The comprehensive, three-pronged strategy is meant to address the prescription drug, heroin, and fentanyl epidemic ravaging the country. 

“The first front is law enforcement; the second is prescription drug control; and the third is working with the community in education, prevention and treatment.” Said Scott Hoernke, the Acting Special Agent in Charge for the DEA Washington Field Division. More than 2,000 people died of opioid overdoses in 2017, Hoernke said, and roughly 80% of the people who use heroin started their addiction by abusing prescription pills.

Opioids death have been particularly acute in killing young adults. Nationally, 20% of adults who die between the ages of 25-34 succumb to opioid overdoses, United States Attorney for the District of Maryland Robert Hur said. Maryland is ahead of that average, as 36% of the deaths in that age range are tied to opioids. Hur’s stats come from the Center for Disease Control, he said.

“Those are really significant years,” Hur said. “We mourn all the deaths from opioids, but I find it incredibly tragic the incredible toll opioids are taking on this particular slice of Marylanders.”

For the 360 plan’s first prong, local police and DEA will step up their investigations and enforcement, focusing particularly on Baltimore, which is seen as the epicenter of the state’s drug economy. Those who are wrapped up in these operations will then face harsher sentences and prosecutions as well.

“The message should go out to people distributing this deadly poison,” Hur said. “I want the message to be out there that if you are going to be involved in selling this poison on our streets, you’re odds of federal prosecution are going to increase dramatically.”

Prescription drug control involves working with, or if need be suing, investigating and/or charging, pharmaceutical companies, who many believe are the genesis of this epidemic. Many such companies are accused of hiding the potential addictiveness of prescription pain medicine, incentivizing doctors to freely prescribe these pills, and not tracking the immense flows of such pills that at times disproportionally flooded certain areas of the country.

Maryland Attorney General Brian Frosh spoke of recent prosecutions of pill mills, doctors, and drug crews, and a lawsuit against a drug maker who created a fentanyl based pain drug and marketing it wider than it’s purported.

“We allege that their overselling of this drug resulted in a trail of addiction and death in our state,” Frosh said. 

The third prong focused largely on fighting social stigma associated with addiction. The focus was on providing as much access as possible to help and recovery services, and to let people know that they should not be shamed into hiding rather than treating their addictions.

Today people are more willing to raise their hands and say they have a problem, said Clay Stamp, the Executive Director of the state’s Opioid Operational Command Center. “The conversation needs to be normalized.”

“We spent a lot of time and extensively worked on awareness,” said Dr.

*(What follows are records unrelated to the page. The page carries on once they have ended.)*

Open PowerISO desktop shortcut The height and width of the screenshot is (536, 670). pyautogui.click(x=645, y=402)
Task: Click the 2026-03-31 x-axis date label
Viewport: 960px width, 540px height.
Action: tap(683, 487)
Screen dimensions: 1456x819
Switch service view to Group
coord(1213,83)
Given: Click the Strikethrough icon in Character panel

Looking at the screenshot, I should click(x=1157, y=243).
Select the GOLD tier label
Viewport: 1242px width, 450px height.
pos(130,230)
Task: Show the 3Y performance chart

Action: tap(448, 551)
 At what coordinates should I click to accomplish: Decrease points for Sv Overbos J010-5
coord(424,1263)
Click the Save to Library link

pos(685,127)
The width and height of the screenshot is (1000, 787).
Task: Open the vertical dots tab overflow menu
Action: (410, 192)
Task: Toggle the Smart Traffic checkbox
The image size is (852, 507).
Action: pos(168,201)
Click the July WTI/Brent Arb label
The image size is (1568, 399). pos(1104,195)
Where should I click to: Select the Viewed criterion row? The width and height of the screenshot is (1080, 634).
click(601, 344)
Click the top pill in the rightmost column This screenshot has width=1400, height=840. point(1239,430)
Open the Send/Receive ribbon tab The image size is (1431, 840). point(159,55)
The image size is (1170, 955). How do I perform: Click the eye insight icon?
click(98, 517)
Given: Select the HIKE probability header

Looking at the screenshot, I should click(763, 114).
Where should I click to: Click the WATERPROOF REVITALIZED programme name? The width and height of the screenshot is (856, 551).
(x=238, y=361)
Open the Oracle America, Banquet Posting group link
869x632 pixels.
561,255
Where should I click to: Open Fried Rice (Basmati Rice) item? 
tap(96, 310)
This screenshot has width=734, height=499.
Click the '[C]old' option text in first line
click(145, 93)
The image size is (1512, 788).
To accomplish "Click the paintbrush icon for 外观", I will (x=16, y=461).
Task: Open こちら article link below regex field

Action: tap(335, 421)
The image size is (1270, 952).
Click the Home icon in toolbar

Barbara Bazron, the Deputy Secretary for Behavioral Health Administration for the Baltimore City Health Department. “We have specifically mounted a campaign to address stigma. … Treatment works. We have to open the door and change the script so that people will get the care they need.”

The city has recently opened a 24-hour stabilization center where people can seek services, get a health exam, connect with recovery care, and/or sober up, said Bazron. The “Save a Life with Naxalone” campaign has worked to train as many people as possible in the administration of the life-saving drug, distributing dosages widely.

“We want to do more of that throughout the state as well as in Baltimore,” said Bazron. “We think prevention, treatment, and recovery is all important, along with enforcement.”

The all out coordination of so many agencies creates a wholistic, global approach to an epidemic that so far has seen few signs of slowing, particularly with the prevalence of fentanyl, a highly potent substance.

“It’s going to take much more than a village; it’s going to take a nation,” said Renee Cohen, Maryland Senator Ben Cardin’s Field Representative for Health and Senior Citizen Issues. “While this crisis requires coordinated efforts on multiple fronts, it is one we can all agree on.”